Par Hajer Elina
Dans une analyse au ton engagé, le Pr. Kourra Félicité Owona Mfegue exprime ses inquiétudes face au projet de révision constitutionnelle en cours au Cameroun. Elle y dénonce une évolution qu’elle qualifie de « bâtardisation » de la Constitution, en référence à une perte de cohérence structurelle du régime politique.
L’universitaire revient sur l’esprit originel de la Constitution de 1996, conçue sous l’influence du Pr. Joseph Owona, qu’elle présente comme un texte équilibré, fondé sur un exécutif fort mais encadré par un Parlement actif et une justice indépendante.

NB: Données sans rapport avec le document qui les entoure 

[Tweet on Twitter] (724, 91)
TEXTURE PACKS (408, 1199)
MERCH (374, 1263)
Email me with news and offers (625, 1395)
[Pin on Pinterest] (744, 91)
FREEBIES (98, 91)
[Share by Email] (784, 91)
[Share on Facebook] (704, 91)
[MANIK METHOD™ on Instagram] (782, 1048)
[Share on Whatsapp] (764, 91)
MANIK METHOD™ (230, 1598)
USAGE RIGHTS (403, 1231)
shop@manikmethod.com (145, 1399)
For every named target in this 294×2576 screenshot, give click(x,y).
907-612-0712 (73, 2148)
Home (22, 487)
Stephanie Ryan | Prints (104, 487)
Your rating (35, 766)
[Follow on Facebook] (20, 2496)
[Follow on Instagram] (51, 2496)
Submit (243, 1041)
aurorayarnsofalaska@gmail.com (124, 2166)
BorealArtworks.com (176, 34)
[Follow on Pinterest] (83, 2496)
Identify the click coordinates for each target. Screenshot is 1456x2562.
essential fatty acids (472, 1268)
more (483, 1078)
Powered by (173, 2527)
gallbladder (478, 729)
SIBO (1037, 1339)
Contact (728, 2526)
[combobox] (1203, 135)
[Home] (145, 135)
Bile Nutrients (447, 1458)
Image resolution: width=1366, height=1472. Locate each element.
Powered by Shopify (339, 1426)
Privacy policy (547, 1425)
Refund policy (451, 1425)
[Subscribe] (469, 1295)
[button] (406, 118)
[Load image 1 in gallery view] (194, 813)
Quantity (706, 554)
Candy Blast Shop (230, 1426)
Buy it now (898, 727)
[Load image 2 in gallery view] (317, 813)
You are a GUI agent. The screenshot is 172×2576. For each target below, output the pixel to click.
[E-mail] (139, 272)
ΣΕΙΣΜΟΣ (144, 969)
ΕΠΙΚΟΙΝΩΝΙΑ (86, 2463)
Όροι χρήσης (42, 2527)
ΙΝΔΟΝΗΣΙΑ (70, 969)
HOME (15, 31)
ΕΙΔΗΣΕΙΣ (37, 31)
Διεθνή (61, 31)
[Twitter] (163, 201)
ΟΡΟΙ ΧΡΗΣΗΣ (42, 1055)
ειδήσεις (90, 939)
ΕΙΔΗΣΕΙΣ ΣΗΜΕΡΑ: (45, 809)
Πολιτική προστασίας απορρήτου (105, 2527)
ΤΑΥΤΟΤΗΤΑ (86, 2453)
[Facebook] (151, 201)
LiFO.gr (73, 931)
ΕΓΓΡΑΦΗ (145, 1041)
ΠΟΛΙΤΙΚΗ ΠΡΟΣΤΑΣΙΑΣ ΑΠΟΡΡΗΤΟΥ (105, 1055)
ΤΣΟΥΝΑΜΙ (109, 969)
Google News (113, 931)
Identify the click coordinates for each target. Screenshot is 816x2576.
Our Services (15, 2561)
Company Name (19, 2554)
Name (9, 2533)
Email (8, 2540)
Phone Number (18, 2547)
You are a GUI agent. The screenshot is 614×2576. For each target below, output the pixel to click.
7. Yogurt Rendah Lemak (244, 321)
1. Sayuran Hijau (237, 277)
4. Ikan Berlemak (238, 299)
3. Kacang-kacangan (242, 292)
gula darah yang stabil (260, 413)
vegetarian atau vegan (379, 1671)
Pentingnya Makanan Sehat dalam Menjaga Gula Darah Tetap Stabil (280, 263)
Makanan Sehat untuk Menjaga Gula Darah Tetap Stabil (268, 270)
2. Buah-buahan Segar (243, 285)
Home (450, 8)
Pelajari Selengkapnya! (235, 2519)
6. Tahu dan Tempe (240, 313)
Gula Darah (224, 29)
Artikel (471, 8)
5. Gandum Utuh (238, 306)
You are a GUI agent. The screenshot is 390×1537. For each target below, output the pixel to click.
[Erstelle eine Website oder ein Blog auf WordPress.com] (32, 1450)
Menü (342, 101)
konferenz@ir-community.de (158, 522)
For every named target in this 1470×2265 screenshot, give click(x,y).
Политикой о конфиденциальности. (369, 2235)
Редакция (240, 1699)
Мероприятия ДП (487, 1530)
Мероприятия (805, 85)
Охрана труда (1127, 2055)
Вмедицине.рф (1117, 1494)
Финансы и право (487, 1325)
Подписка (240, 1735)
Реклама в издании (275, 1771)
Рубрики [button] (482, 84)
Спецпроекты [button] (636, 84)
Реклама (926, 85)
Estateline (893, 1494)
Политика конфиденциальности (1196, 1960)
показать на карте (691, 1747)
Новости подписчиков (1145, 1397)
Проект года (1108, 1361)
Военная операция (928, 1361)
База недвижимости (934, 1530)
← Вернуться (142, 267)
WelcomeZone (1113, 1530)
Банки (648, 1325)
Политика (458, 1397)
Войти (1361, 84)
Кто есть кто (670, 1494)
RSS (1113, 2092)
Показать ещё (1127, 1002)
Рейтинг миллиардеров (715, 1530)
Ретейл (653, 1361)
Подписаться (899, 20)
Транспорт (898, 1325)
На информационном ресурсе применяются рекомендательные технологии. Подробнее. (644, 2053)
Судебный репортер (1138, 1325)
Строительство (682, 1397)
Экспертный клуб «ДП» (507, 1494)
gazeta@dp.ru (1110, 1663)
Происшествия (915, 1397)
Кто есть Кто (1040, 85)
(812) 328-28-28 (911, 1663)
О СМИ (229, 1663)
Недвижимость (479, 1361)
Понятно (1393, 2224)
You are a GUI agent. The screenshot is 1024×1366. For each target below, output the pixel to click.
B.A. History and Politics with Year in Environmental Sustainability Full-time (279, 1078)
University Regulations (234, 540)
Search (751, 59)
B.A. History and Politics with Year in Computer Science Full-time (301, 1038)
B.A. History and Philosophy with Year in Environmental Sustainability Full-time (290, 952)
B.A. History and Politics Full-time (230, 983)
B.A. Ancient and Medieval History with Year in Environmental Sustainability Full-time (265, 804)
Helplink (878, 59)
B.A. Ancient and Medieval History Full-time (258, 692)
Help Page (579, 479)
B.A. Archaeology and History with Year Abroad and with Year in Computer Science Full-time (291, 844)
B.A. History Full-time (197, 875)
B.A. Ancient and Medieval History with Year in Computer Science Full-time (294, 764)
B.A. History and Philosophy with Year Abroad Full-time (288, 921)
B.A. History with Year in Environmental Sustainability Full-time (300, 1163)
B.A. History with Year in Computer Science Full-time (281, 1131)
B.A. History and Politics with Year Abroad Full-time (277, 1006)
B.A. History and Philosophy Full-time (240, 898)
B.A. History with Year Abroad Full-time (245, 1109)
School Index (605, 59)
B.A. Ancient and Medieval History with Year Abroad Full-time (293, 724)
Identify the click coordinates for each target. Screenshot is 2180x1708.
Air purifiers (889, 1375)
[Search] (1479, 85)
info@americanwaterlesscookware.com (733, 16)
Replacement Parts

Selon elle, cet équilibre s’est progressivement érodé.
Elle identifie un tournant majeur avec la révision constitutionnelle de 2008, marquée par la suppression de la limitation des mandats présidentiels, perçue comme une rupture dans la logique d’alternance démocratique. Depuis lors, estime-t-elle, le système aurait glissé vers un hyperprésidentialisme.
Le projet de réforme de 2026 suscite, à ses yeux, de nouvelles préoccupations, notamment avec l’introduction envisagée d’un poste de vice-président aux côtés d’un Premier ministre. Cette configuration, décrite comme « bicéphale », créerait une superposition des rôles et une confusion institutionnelle, notamment en matière de succession au sommet de l’État.
Pour le Pr. Owona Mfegue, ce modèle hybride, inspiré de systèmes étrangers mais dépourvu de leurs mécanismes d’équilibre, risque d’aboutir à un régime « incertain » et difficilement lisible. Elle y voit une dénaturation progressive de la pensée constitutionnelle initiale, dans laquelle la Constitution devait avant tout encadrer et limiter le pouvoir.
Sans se positionner dans une logique de condamnation frontale, l’universitaire présente sa réflexion comme une invitation au débat, appelant à une vigilance accrue quant à la cohérence et à l’efficacité des réformes institutionnelles envisagées.
Le Cameroun connaît depuis plusieurs années des débats récurrents autour de ses institutions. La Constitution de 1996, révisée en 2008, constitue le socle du système politique actuel. Le projet de réforme en discussion, incluant la création d’un poste de vice-présent, relance les interrogations sur l’équilibre des pouvoirs et l’évolution du régime.